Una legge che non piace a nessuno
Se non ci avete capito niente non preoccupatevi: ormai il pasticcio combinato in commissione in estate su questa legge è degna della peggior letteratura casistica del rumore dei nemici. Questa legge non ha alcuna ratio: non si concentra sui minori, non cita gli errori tipici che scatenano la gogna mediatica, non può colpire le piattaforme come Facebook, Whatsapp, YouTube (perché la legge è ancorata a quella europea sull’ecommerce), si inventa un compito per il Garante che non ha mai avuto (rimuovere invece di deindicizzare) ed evita che la giustizia faccia il suo corso rispettando le leggi già esistenti, mettendo ansia ai gestori dei siti con una multa assurda che distruggerebbe il 99% dei blogger. In pratica non piace a nessuno. L’attivista Cory Doctorow l’ha definita «la più stupida legge di censura d’Europa». Insomma una brutta pubblicità per il Parlamento Italiano.
Ehm Commissione Internet? @quinta @coppolapaolo @antoniopalmieri @DiegoDeLorenzis @GiovanniPaglia @gennaromigliore https://t.co/G7lOiLv4As
— Anna Masera (@annamasera) September 18, 2016
Italy on the verge of the stupidest censorship law in European historyhttps://t.co/O4GJgFUvKO pic.twitter.com/yUYk7V4sWZ
— Cory Doctorow NONCONSENSUAL BLUE TICK (@doctorow) September 18, 2016
Qualunque cosa accada con la prossima discussione, però, è difficile che si rinunci ad approvarla, ad andare in fondo.
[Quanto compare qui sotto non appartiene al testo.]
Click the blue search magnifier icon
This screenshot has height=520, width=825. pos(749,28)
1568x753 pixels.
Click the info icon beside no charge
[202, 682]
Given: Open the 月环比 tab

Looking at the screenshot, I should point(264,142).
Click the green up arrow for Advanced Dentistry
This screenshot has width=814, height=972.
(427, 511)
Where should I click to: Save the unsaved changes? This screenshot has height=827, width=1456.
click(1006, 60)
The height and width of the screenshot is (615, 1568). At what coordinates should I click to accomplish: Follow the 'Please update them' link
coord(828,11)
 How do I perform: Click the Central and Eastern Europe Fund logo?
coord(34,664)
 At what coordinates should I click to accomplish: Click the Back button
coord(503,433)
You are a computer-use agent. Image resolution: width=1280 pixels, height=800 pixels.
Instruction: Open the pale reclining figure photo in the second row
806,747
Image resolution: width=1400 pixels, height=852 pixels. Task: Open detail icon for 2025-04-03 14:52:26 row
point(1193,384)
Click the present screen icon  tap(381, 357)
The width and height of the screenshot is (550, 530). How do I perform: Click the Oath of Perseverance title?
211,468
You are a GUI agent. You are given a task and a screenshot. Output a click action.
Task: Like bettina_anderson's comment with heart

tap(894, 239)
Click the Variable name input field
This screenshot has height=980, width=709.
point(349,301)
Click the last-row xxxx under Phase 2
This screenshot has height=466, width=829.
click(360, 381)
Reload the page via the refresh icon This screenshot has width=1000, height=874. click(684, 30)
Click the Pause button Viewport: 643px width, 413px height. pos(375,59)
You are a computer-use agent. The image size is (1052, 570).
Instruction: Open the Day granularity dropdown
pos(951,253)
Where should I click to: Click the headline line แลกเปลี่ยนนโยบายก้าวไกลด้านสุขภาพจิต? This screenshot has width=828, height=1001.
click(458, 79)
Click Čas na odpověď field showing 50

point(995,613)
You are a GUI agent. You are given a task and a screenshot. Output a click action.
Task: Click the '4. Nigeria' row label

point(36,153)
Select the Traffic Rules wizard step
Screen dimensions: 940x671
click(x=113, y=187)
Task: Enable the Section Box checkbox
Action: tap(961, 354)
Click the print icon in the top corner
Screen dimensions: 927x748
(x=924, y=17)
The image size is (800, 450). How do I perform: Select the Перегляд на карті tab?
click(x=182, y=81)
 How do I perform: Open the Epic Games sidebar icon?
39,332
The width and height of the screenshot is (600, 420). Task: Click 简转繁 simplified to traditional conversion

Ci sono solo tre vie per sperare in qualcosa di meglio:
- L’approvazione di alcuni emendamenti – come quello di Stefano Quintarelli – che neutralizzi il pericolo concreto di multe salate senza il ricorso a una causa civile.
- L’intervento del Governo, risolutivo, con un maxi emendamento che cancelli questo obbrobrio.
- La reazione della senatrice Ferrara, prima firmataria e anima della legge, e del Senato, che in barba alla tradizione ridiscuta e modifichi il testo nonostante arrivi dalla Camera in seconda lettura.
Quest’ultima opzione è piuttosto rara, tuttavia non essendoci tempi stretti di approvazione – è un disegno di legge di via parlamentare, non un decreto da convertire – è possibile. In tal caso, la legge dovrebbe poi tornare di nuovo alla Camera. Sempre sperando che stavolta a nessuno venga in mente di rimetterci quei pezzi di leggi su diffamazione online e hate speech che sono stati inopinatamente inseriti per obiettivi molto diversi dagli intenti originali.